Cuando llegó, pulsó el interruptor. Un charco de luz procedente de una lámpara atrapó con su  reflejo toda la estancia, y él se sintió bien, como una mosca retenida en un tarro de dulce miel. Y no quiso pensar, pues la vida era tan hermosa que quiso continuar en ella.
Y aquel fue solamente el comienzo de una larga enfermedad…
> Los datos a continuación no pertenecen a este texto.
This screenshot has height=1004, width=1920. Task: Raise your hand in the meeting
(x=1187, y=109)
Era lunes y sintió rigidez en sus manos. Quería recoser un viejo chaleco de pana verde que ya casi no servía para nada; casi como yo, pensó abatido. Hoy, la tristeza lo había cogido por sorpresa y se lamentaba aturdido, olvidado entre las telas. Marina, aquella mujer diminuta que se había casado con él con un ramo de margaritas, apareció de pronto trayendo un caldo reciente. Se acercó a él y acarició sus sienes, posando los labios en una de sus mejillas. Ahora, ella le ayudaba con los pedidos y, precisamente, traía una gastada libreta para mostrarle los últimos encargos que había anotado en letra de molde. Unos cuantos pantalones para don Fabián y un traje de cuadros para don Sebas, el cual tenía una próxima boda de alto copete. Y claro, todo eran ya prisas sin siquiera poder hacer algún que otro descanso; puede que para mirar las estrellas amontonadas en el firmamento.
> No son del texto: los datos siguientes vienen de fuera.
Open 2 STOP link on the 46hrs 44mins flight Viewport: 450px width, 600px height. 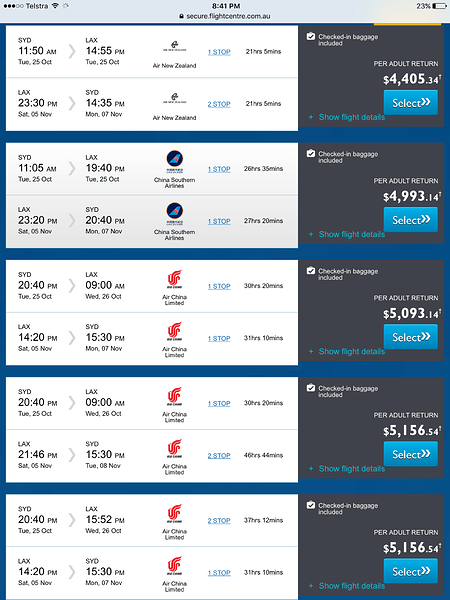click(x=219, y=456)
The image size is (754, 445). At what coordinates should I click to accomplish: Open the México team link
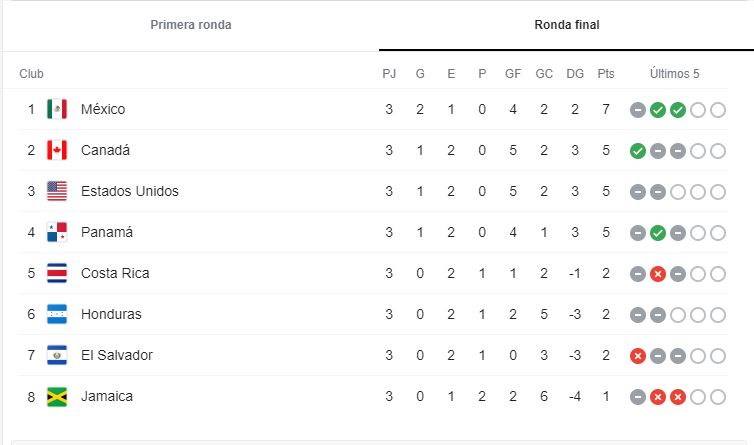(x=103, y=109)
Y a Fausto volvieron a temblarle las manos, haciendo que la costura, tan fácil y placentera se convirtiera en tarea frustrante y desesperada. Incluso, beber ese caldo caliente le parecía, ahora, difícil e irrealizable. Y Marina le rodeaba el cuello con sus pequeños brazos y susurraba en su oído palabras de amor…

No es el fin, mi amor… no es el fin. Tan solo es el principio de una aventura.

Los meses pasaron y ya tenía diagnóstico: un trastorno degenerativo del sistema nervioso central conocido como Parkinson. Era una enfermedad crónica y progresiva, por lo que, lógicamente, sus síntomas empeorarían con el paso del tiempo. Fausto, tras unas gafas redondas que no le pegaban, miró con fijeza al médico de bata blanca que tenía delante. Y de pronto, como un soplo de aire fresco, sonrió al tiempo que estrechaba una de sus cálidas manos. Se despidió con alegría; vital como un niño cargado de un montón de sorpresas.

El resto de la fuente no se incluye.